Giacomo Brambilla, 43 anni. Di Como, titolare di nove distributori di benzina Shell, separato e padre di un bambino «che adorava», una compagna di nome Elena Puricelli, a settembre aveva prestato 200 mila euro ad Alberto Arrighi, 40 anni, sposato con Daniela e padre di due bambine di 8 e 10 anni, consulente balistico per la Procura, pieno di debiti perché gli affari della sua armeria nel centro storico andavano male

Giacomo Brambilla, 43 anni. Di Como, titolare di nove distributori di benzina Shell, separato e padre di un bambino «che adorava», una compagna di nome Elena Puricelli, a settembre aveva prestato 200 mila euro ad Alberto Arrighi, 40 anni, sposato con Daniela e padre di due bambine di 8 e 10 anni, consulente balistico per la Procura, pieno di debiti perché gli affari della sua armeria nel centro storico andavano male.
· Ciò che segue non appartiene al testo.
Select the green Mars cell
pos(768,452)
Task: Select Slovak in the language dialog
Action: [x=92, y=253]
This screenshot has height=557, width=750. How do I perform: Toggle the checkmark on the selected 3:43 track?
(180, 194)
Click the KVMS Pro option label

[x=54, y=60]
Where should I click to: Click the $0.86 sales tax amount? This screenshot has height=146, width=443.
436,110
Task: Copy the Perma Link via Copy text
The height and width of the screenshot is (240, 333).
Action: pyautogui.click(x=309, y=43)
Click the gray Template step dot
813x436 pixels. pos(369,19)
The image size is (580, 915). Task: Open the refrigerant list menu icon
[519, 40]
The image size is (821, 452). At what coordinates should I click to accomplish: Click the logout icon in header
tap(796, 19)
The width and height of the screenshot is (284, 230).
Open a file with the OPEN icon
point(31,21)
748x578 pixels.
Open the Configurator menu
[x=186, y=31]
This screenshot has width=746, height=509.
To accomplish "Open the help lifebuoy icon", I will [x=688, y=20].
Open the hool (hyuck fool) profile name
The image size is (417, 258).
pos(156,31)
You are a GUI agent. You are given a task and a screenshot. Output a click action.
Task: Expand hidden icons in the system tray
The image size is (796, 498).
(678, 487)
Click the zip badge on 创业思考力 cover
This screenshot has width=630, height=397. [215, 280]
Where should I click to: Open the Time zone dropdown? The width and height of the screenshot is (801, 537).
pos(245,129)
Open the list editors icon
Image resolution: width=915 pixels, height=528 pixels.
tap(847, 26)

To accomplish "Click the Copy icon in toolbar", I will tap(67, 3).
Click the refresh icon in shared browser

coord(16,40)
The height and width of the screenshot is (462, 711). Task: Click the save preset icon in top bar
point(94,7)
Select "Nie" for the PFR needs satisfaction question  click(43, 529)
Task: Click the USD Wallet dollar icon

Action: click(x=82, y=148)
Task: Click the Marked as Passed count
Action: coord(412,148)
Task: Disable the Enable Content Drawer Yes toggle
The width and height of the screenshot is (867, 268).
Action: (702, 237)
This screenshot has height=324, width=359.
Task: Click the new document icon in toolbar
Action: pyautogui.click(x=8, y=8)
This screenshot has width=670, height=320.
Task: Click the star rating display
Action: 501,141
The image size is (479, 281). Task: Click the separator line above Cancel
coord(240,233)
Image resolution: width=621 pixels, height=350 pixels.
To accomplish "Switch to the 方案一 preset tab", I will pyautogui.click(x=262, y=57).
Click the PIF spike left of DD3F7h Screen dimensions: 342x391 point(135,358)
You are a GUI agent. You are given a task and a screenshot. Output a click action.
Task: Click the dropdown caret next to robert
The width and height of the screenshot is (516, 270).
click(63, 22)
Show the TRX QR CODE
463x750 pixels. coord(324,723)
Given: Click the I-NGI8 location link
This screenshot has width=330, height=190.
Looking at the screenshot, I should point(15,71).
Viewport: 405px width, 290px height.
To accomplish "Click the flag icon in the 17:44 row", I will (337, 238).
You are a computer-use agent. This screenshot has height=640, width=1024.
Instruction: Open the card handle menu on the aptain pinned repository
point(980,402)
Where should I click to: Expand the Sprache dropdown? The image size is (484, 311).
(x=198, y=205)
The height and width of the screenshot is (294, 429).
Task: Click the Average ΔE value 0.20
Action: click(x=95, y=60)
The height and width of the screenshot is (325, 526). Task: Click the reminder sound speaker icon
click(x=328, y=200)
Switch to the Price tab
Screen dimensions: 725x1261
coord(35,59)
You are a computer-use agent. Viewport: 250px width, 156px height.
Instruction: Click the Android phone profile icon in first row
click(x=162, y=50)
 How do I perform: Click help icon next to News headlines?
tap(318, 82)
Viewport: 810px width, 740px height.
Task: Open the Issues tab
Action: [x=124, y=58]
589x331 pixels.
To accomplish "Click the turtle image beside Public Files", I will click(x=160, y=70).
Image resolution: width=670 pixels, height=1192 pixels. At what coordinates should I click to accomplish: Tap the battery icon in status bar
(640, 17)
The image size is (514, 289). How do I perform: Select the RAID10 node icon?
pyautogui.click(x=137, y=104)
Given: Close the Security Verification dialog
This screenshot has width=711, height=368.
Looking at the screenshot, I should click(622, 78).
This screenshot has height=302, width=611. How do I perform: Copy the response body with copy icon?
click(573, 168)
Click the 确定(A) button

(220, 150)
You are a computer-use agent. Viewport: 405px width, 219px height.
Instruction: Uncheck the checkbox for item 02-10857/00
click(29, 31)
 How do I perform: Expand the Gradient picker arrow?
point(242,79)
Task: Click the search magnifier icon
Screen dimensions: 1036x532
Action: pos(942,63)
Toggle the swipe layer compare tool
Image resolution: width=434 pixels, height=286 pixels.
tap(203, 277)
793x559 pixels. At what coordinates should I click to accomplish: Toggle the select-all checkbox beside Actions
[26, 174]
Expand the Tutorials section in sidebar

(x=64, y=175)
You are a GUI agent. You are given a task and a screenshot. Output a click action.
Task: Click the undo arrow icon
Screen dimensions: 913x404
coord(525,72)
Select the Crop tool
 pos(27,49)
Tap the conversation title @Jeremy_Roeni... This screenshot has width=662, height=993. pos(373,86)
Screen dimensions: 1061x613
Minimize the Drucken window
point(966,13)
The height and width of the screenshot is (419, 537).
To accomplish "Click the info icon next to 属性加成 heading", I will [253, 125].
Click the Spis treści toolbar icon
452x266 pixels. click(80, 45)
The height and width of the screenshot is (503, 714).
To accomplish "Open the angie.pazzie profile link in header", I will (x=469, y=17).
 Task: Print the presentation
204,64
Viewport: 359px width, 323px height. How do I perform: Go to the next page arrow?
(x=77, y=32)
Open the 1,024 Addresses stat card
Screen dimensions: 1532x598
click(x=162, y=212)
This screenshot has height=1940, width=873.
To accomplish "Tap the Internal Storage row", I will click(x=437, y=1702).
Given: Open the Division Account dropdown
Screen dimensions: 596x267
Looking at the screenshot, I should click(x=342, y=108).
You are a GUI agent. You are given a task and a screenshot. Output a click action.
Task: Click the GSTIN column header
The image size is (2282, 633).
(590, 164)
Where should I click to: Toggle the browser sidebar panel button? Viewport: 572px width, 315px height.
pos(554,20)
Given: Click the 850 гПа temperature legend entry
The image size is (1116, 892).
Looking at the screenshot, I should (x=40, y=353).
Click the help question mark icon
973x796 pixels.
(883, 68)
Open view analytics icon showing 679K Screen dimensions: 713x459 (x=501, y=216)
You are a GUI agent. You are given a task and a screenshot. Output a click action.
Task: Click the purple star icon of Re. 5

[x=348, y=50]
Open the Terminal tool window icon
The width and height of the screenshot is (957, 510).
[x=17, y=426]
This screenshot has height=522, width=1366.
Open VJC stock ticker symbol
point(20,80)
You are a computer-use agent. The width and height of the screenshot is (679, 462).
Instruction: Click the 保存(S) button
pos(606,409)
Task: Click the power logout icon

Da allora però la sua presenza nella vita dell’armiere era diventata sempre più ingombrante («mi telefonava anche 10-15 volte al giorno, mi impartiva ordini, voleva spadroneggiare»), e quando s’era trovato in difficoltà economiche pure lui, tanto da dover chiudere uno dei distributori, aveva cominciato a reclamare la restituzione dei soldi. La sera di lunedì 7 febbraio i due si diedero appuntamento nell’armeria e là il Brambilla propose all’Arrighi di diventare socio nel negozio con una quota del 99 per cento. L’Arrighi gli rispose «così non rovini solo me, ma anche mia moglie e le mie figlie», l’altro dopo aver replicato «bello, di tua moglie e delle tue figlie non me ne frega niente» gli voltò le spalle e allora l’armiere, afferrata una calibro 22 dalla vetrina, gli sparò due colpi alla testa. Quindi lasciò il cadavere in negozio, partì sul Porsche Cayenne del Brambilla, lo abbandonò a un distributore della Shell, buttò via le chiavi, tornò a Como in taxi e andò al poligono a sparare. Quindi raccontò quello che aveva combinato al suocero Emanuele La Rosa, 67 anni, e portò il cadavere nella sua pizzeria «La conca d’oro», a Senna Comasco. Là con un seghetto mozzò la testa del cadavere («per rendere il cadavere irriconoscibile») e la infilò nel forno acceso. Subito dopo il suocero chiuse il forno e ci lasciò appeso un cartello per i dipendenti: «Non aprite e non toccate, deve cuocere». Sbrigata la faccenda della testa l’Arrighi si rimise in macchina e guidò per ore fino a Domodossola, dove abbandonò la salma decapitata sul greto di un torrente. Quindi tornò nel suo negozio, aprì la serranda con l’idea di lavorare come nulla fosse ma si vide piombare dentro prima la compagna del morto, che sapeva dell’appuntamento, e poi la polizia. Serata di lunedì 7 febbraio nell’armeria Arrighi in via Garibaldi, nel centro di Como.